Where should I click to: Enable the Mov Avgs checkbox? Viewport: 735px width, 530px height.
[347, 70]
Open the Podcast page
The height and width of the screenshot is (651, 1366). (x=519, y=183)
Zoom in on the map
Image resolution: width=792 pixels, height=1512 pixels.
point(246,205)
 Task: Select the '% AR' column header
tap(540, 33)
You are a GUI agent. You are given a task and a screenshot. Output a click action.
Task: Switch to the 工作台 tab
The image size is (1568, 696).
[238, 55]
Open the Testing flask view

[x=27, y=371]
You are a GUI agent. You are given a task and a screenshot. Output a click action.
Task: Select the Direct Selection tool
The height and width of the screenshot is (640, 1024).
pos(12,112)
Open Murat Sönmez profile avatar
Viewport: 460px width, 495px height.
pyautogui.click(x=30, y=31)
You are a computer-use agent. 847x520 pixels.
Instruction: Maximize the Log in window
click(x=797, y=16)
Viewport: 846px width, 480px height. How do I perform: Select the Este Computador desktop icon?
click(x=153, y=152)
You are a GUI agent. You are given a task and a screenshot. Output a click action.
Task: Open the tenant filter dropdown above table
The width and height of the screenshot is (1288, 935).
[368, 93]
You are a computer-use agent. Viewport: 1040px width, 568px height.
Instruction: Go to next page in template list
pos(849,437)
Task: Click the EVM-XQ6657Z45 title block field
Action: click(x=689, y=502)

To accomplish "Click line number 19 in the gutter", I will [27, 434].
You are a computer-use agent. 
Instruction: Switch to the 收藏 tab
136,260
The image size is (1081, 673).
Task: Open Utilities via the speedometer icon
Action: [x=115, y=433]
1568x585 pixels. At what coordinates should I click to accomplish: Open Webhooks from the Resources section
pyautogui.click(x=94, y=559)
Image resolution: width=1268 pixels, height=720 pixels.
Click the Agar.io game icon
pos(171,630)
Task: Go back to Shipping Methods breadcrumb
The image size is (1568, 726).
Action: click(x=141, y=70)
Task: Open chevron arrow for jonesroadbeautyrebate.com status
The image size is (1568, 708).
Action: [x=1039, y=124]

+++

#### What you should do:
Your reply should hold only the lines from the first line of the records through the one with "Task: Switch to the 工作台 tab", reproduced word for word.

#### Worked solution:
Where should I click to: Enable the Mov Avgs checkbox? Viewport: 735px width, 530px height.
[347, 70]
Open the Podcast page
The height and width of the screenshot is (651, 1366). (x=519, y=183)
Zoom in on the map
Image resolution: width=792 pixels, height=1512 pixels.
point(246,205)
 Task: Select the '% AR' column header
tap(540, 33)
You are a GUI agent. You are given a task and a screenshot. Output a click action.
Task: Switch to the 工作台 tab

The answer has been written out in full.